Nissa could have said something. Maybe she should have, and driven out the rot from the Gatewatch’s ranks. But she had dreamed again the night before, remembering the fight against Ob Nixilis. How desperate she had been, and how easy to pull on spells she’d hoped to forget. She didn’t have to accept Liliana’s sneers and manipulations, but perhaps a truce could be drawn between them. Balanced like a tree and a creeping vine.
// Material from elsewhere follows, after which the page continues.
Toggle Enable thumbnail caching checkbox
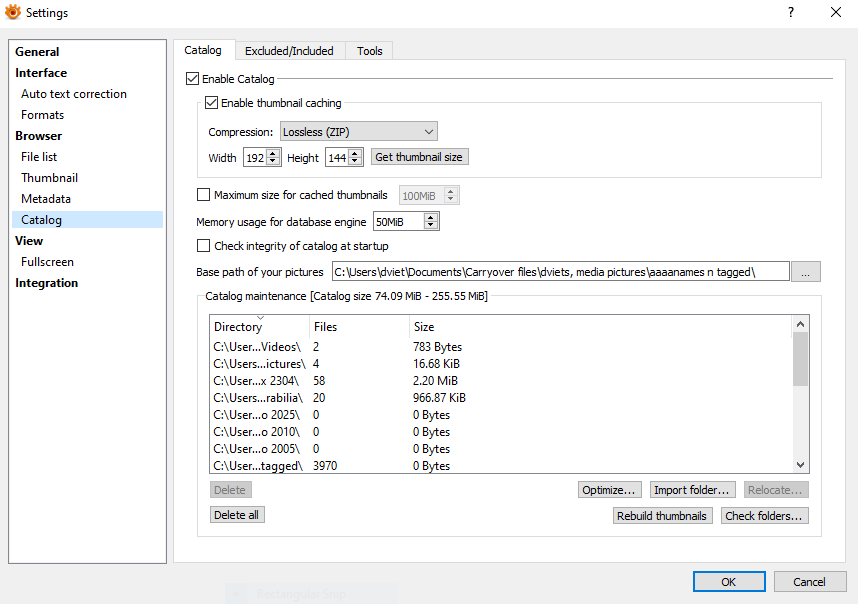 coord(212,103)
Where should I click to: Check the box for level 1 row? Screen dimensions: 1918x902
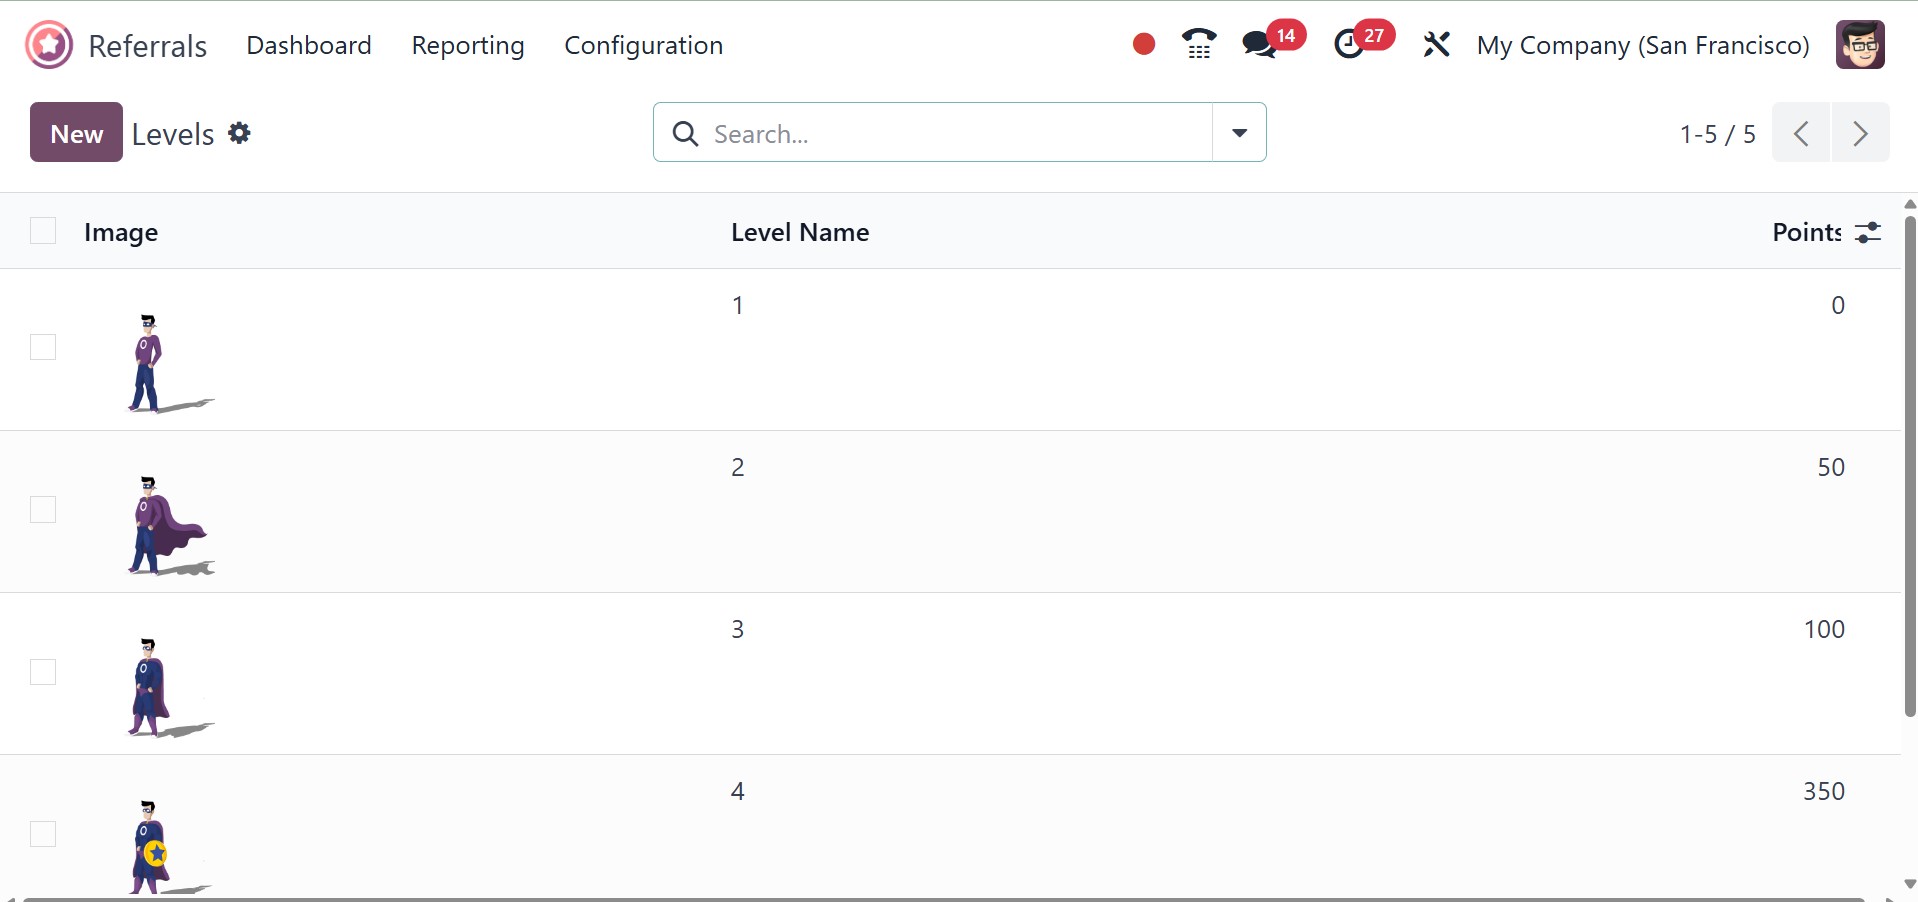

And she could be charming when she wanted to be. Even the soldiers who’d come with them, carrying the news of the lich’s defeat, were happy to lay out a seat for her after just a few days of pouts and dramatic sighs. Of soft smiles and strategic flirting. If Nissa could notice the manipulation, surely five full-grown men could.
But her glares slid off Liliana like water over glass. And eventually the white walls of the city rose up in front of them, cut with luminous stained glass that Nissa knew had been enchanted to be harder than steel.
It was no Murasa, but it was pretty. In a straight-ruler kind of way.
They were met outside the gates by a patrol of battle-ready angels, all armed with spears and glass shields. The (remaining) Gatewatch members, on foot, were all at least a foot shorter than the smallest angel, and the one in front towered almost eight feet tall. Her dark hair billowed in the thin breeze, and her expression of imperious disdain was almost familiar.
“Dark magic and its practitioners are forbidden entry to this city,” she said, her voice ringing like deep bells. “We know you harbor a necromancer amongst you.”
Before anyone else could speak, Liliana scoffed. “I’m not exactly hiding, so they’re not exactly ‘harboring’ me, are you?” She looked around at their escort, all of whom were shuffling uncomfortably.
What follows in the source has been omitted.